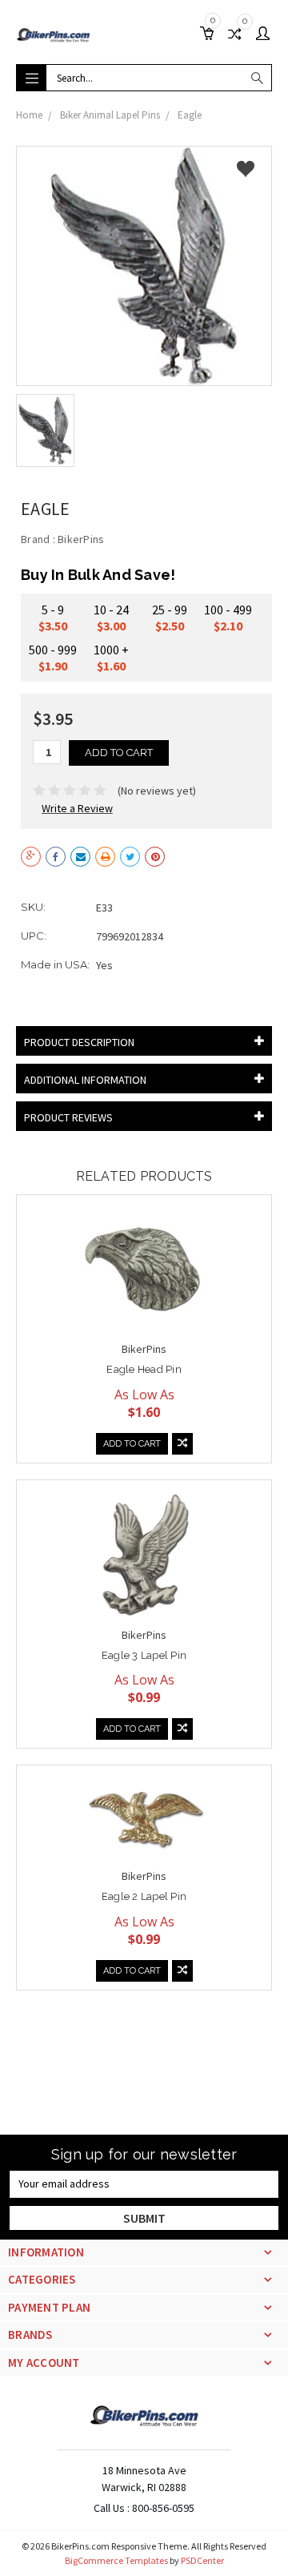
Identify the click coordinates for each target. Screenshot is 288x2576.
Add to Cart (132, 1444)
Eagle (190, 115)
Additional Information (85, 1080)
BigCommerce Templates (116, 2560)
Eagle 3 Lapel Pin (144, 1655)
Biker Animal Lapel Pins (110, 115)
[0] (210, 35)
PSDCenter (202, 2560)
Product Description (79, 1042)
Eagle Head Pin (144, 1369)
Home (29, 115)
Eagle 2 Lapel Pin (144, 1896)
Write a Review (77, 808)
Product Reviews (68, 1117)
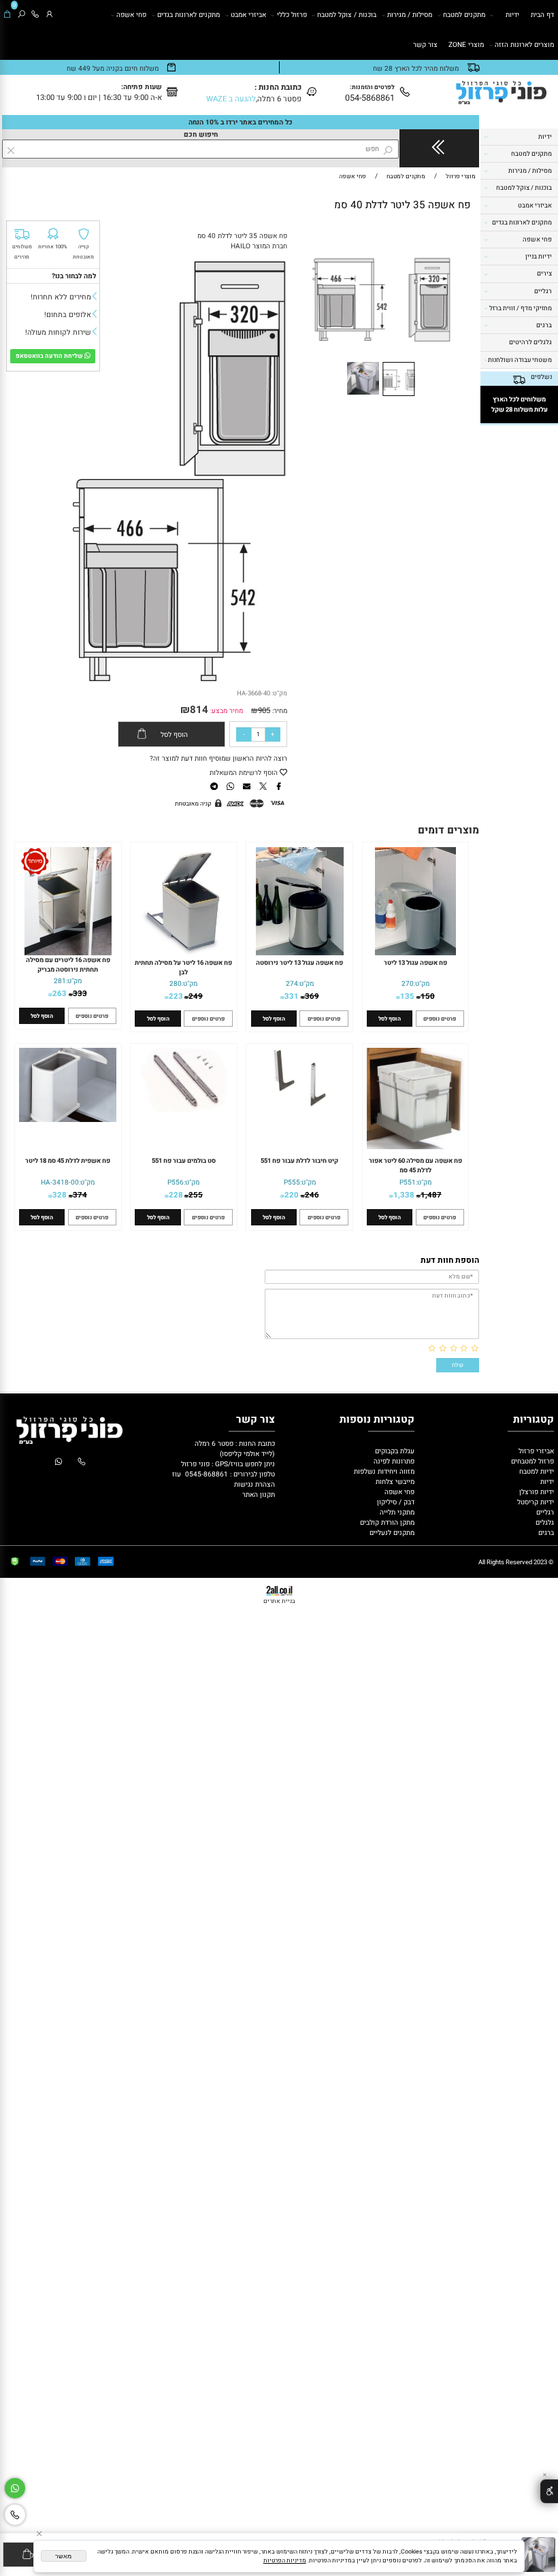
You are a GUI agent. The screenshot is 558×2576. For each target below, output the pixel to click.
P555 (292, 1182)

*-*-*

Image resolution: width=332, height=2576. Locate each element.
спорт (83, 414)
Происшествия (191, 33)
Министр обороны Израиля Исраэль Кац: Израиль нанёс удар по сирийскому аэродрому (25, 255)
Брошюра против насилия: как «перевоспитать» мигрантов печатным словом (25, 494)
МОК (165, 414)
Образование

*-*-*

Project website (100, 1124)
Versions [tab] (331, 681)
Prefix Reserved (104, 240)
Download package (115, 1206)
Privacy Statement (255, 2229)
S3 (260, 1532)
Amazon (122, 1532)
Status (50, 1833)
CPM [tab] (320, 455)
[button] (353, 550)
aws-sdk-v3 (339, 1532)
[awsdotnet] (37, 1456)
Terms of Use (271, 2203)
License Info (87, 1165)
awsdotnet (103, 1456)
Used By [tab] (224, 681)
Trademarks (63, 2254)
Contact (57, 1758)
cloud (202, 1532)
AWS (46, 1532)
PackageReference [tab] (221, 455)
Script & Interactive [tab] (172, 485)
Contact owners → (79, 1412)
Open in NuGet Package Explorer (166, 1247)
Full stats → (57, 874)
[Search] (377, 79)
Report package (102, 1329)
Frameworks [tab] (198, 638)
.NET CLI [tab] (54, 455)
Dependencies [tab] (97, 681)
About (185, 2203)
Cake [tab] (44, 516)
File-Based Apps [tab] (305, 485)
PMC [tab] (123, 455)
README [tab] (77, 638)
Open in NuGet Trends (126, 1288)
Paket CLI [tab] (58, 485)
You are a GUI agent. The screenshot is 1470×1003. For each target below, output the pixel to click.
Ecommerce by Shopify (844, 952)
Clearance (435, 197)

*-*-*

◆ Problem description ◆
Looking at the records above, return exactly the lines from the line with "Dependencies [tab] (97, 681)" to the line with "Clearance (435, 197)", both ends included.

◆ Finished task ◆
Dependencies [tab] (97, 681)
About (185, 2203)
Cake [tab] (44, 516)
File-Based Apps [tab] (305, 485)
PMC [tab] (123, 455)
README [tab] (77, 638)
Open in NuGet Trends (126, 1288)
Paket CLI [tab] (58, 485)
You are a GUI agent. The screenshot is 1470×1003. For each target below, output the pixel to click.
Ecommerce by Shopify (844, 952)
Clearance (435, 197)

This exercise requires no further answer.